Task: Records appear below. Give all of them again, exactly.

Provided entries:

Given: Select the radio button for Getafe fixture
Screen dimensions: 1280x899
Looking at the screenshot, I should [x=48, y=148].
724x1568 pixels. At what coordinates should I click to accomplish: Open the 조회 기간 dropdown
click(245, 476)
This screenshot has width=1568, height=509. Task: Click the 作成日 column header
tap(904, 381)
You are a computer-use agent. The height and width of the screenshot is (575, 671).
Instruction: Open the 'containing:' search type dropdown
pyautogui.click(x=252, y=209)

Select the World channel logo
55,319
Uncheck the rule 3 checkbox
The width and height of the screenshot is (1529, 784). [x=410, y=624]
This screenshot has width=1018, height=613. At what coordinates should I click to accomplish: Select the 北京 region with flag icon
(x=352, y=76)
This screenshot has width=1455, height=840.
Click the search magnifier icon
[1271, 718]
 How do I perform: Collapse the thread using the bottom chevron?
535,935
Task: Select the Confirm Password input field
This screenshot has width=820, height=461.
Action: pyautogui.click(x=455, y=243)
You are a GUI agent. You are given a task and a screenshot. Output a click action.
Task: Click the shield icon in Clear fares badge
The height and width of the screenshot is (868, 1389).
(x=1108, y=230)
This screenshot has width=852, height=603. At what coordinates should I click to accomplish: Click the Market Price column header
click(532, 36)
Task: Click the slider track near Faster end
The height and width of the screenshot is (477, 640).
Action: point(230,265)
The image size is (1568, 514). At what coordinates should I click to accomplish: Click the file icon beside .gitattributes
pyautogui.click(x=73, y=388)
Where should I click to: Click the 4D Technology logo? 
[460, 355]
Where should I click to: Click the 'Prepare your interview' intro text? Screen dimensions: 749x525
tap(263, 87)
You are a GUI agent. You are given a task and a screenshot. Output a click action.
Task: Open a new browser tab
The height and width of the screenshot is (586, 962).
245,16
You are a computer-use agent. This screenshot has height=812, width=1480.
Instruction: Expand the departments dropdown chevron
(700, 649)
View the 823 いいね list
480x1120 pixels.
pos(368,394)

Result of the task:
Given: Select the radio button for Getafe fixture
Screen dimensions: 1280x899
Looking at the screenshot, I should [x=48, y=148].
724x1568 pixels. At what coordinates should I click to accomplish: Open the 조회 기간 dropdown
click(245, 476)
This screenshot has width=1568, height=509. Task: Click the 作成日 column header
tap(904, 381)
You are a computer-use agent. The height and width of the screenshot is (575, 671).
Instruction: Open the 'containing:' search type dropdown
pyautogui.click(x=252, y=209)

Select the World channel logo
55,319
Uncheck the rule 3 checkbox
The width and height of the screenshot is (1529, 784). [x=410, y=624]
This screenshot has width=1018, height=613. At what coordinates should I click to accomplish: Select the 北京 region with flag icon
(x=352, y=76)
This screenshot has width=1455, height=840.
Click the search magnifier icon
[1271, 718]
 How do I perform: Collapse the thread using the bottom chevron?
535,935
Task: Select the Confirm Password input field
This screenshot has width=820, height=461.
Action: pyautogui.click(x=455, y=243)
You are a GUI agent. You are given a task and a screenshot. Output a click action.
Task: Click the shield icon in Clear fares badge
The height and width of the screenshot is (868, 1389).
(x=1108, y=230)
This screenshot has width=852, height=603. At what coordinates should I click to accomplish: Click the Market Price column header
click(532, 36)
Task: Click the slider track near Faster end
The height and width of the screenshot is (477, 640).
Action: point(230,265)
The image size is (1568, 514). At what coordinates should I click to accomplish: Click the file icon beside .gitattributes
pyautogui.click(x=73, y=388)
Where should I click to: Click the 4D Technology logo? 
[460, 355]
Where should I click to: Click the 'Prepare your interview' intro text? Screen dimensions: 749x525
tap(263, 87)
You are a GUI agent. You are given a task and a screenshot. Output a click action.
Task: Open a new browser tab
The height and width of the screenshot is (586, 962).
245,16
You are a computer-use agent. This screenshot has height=812, width=1480.
Instruction: Expand the departments dropdown chevron
(700, 649)
View the 823 いいね list
480x1120 pixels.
pos(368,394)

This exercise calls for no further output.